Did Schütte-Lihotzky’s revolutionary model succeed? Some inhabitants who relocated to the Frankfurt housing estates resented not being able to bring their own kitchen furniture, and most of the original units have long since been ripped out. Nonetheless, the project’s impact was huge. Frederick’s theory of scientific management migrated back to the United States in the form of modular fitted cabinet systems. Built-in kitchens became standard in postwar building booms across the United States and Europe and remain so today. Ikea’s systems of interchangeable cabinet parts and functional metal rails certainly owe a debt to the Frankfurt kitchen.
The kitchen was important not just for the way it addressed the problems of daily life but for the fact that it addressed them at all. Embracing functional equipment as part of architecture was a new idea, as was the interest in improving women’s lives. The urge to enhance domestic routines through architecture continues today across a range of practices.
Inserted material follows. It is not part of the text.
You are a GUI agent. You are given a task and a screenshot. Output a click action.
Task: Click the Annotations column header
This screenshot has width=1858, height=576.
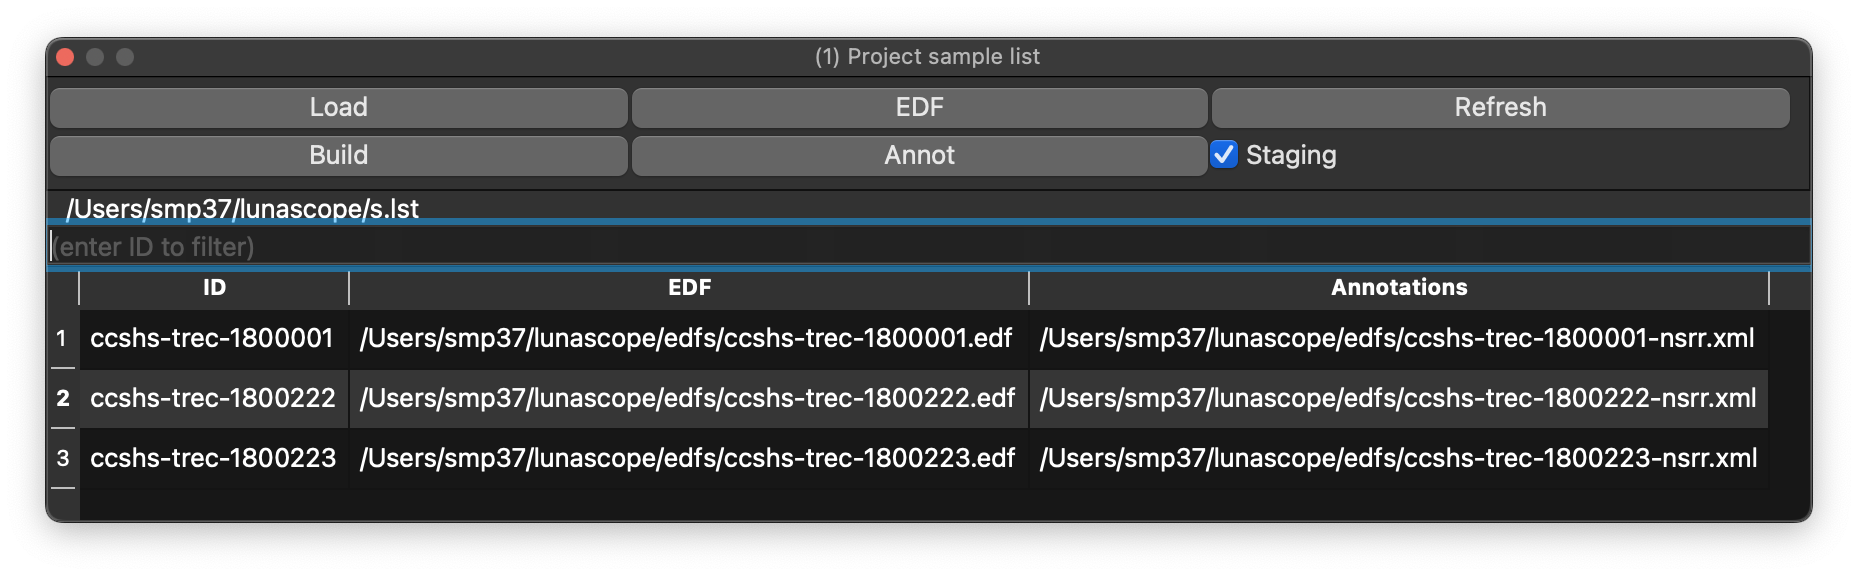coord(1399,287)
Expanding the paradigm of the open-plan kitchen, the +Artesio system for Poggenpohl underscores the exalted status of food and cooking among people of means. Such high-class kitchens have moved beyond service to become space-shaping sculpture. Faltazi’s Ekokook is sculptural in its own way, embracing object over space. While the Ekokook is doggedly functional almost to the level of kitsch, it would likely attract complaints from the mom brigade. Its trash-crushing, paper-shredding, water-collecting chutes and hatches would surely incite the curiosity of toddlers while ensnaring adults in a fetishized ritual of labor-intensive trash collection.
As a mom myself, I feel little attraction to any of these kitchens. I don’t long to toil inside a tightly programmed pod or to hold court in a walnut-planked temple more suited to occasional “entertaining” than to everyday home life. Least of all do I wish to be enslaved by a futuristic waste-management facility. As a designer and critic, however, I am drawn to both the Ekokook and the Frankfurt kitchens as utopian manifestos that invest design with the power to change the way people live. The Frankfurt kitchen remains the most compelling of the two, pushing past utopia to become a reality, however flawed, in 10,000 homes.